Development of a Sieverts-type apparatus for the characterization of hydrogen storage materials

While traditional hydrogen storage methods have primarily focused on liquefied or gaseous hydrogen, selected metal hydrides present a promising alternative due to their comparatively low storage pressure and high volumetric hydrogen storage capacities. Characterizing metal hydride-forming materials is a crucial step in advancing hydrogen storage research. For this purpose, a volumetric gas sorption apparatus (Sieverts-type apparatus) was developed, including piping, instrumentation, an automated experimental control program, and a data evaluation script. Material performance was assessed using pressure-composition isotherms (PCI) at various temperatures and resulting thermodynamic data.

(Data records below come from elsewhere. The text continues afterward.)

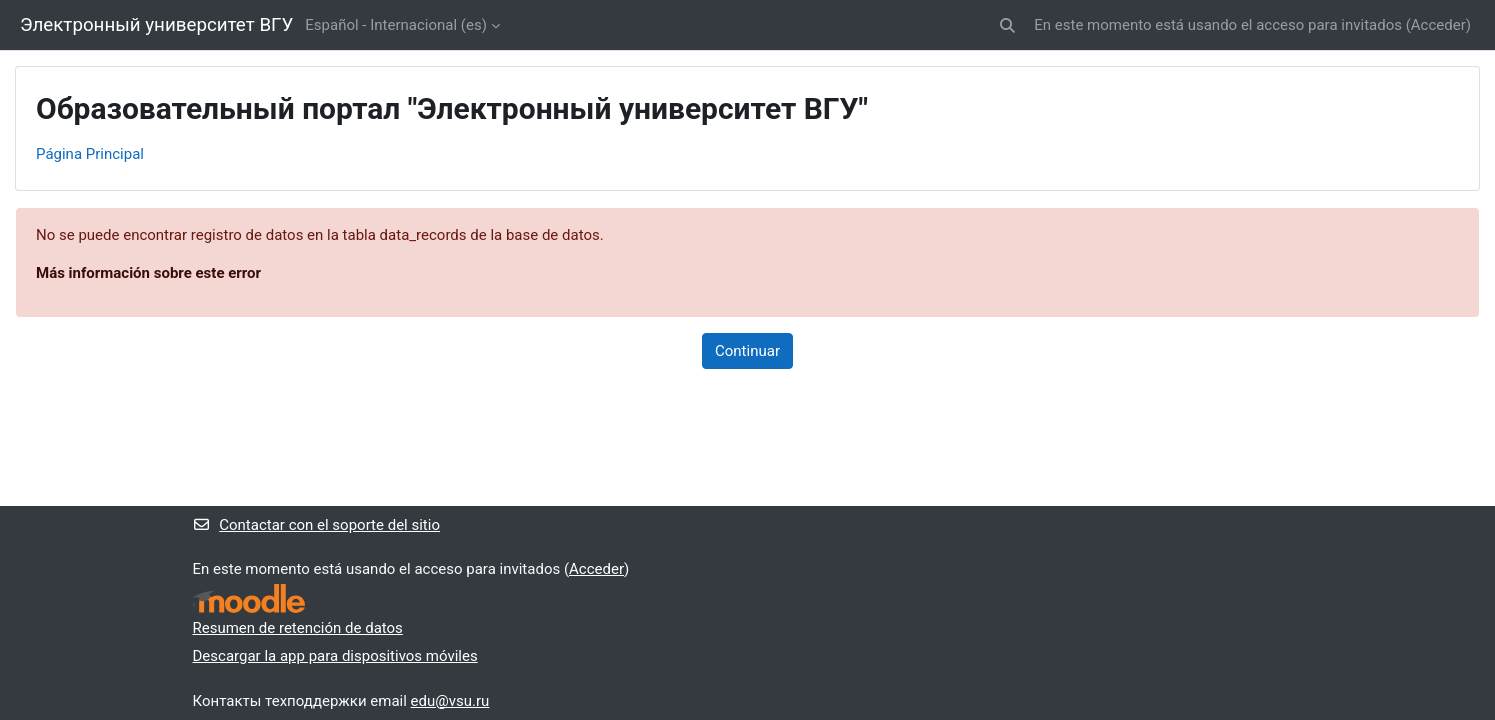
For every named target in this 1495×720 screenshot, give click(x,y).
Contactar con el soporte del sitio (316, 525)
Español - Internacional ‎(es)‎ (396, 25)
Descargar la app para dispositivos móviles (335, 656)
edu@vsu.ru (450, 701)
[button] (1008, 25)
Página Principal (90, 154)
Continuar (747, 351)
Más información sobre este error (148, 273)
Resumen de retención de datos (298, 628)
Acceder (1438, 25)
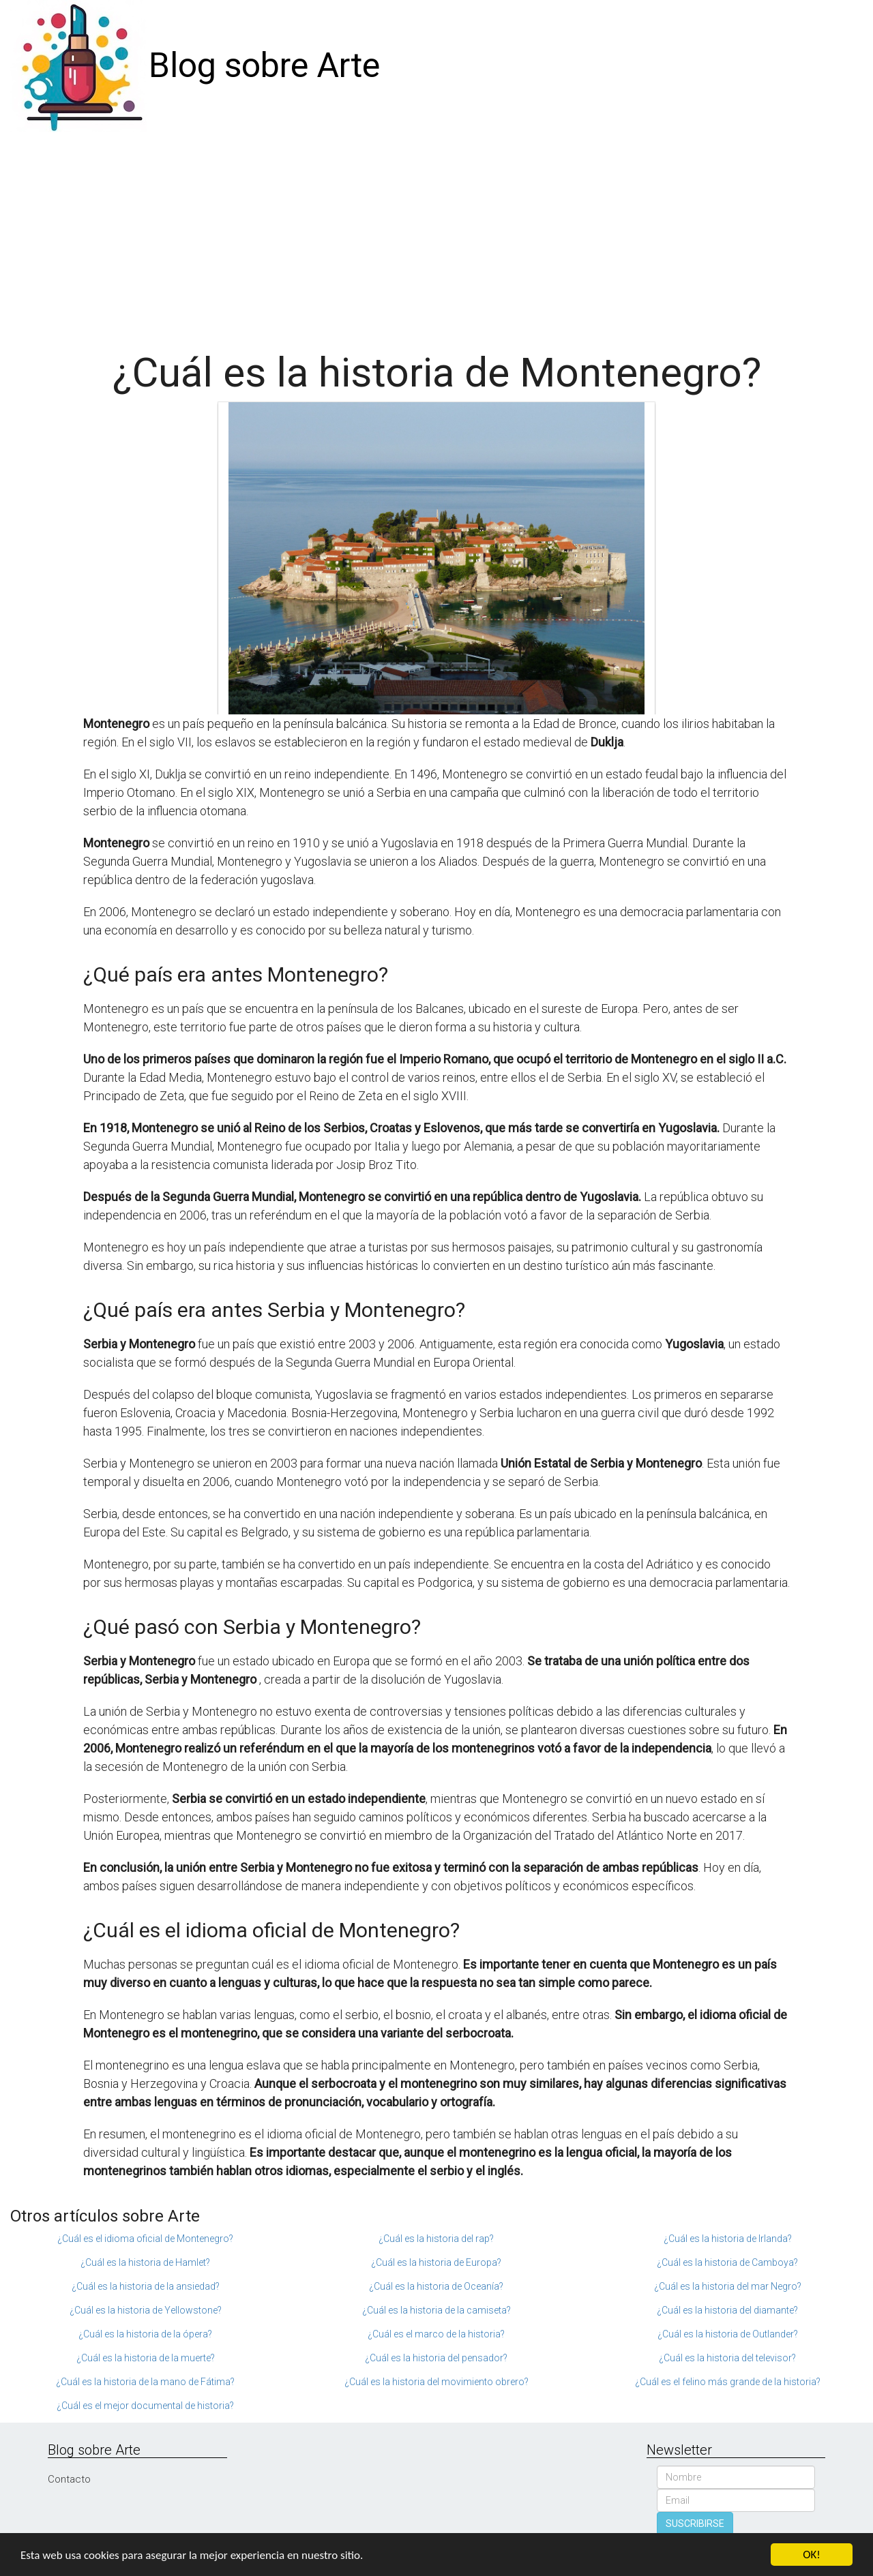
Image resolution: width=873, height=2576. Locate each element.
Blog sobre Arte (264, 65)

Validation of the apparatus was carried out using the well-characterized lanthanum pentanickel powder (LaNi_5). Additional studies were performed on powder samples of magnesium and one magnesium-based metal alloy with different manufacturing and activation histories. The PCI curves and formation enthalpy derived from LaNi_5 sorption experiments showed consistency with literature data, confirming the capability of the apparatus to generate reliable research data. Furthermore, the enthalpy and entropy of formation for the magnesium samples were in good agreement with literature values and did not show significant dependence on the activation route. From the experimental data and the resulting PCI curves, further improvement suggestions regarding the apparatus and the experimental procedure are derived.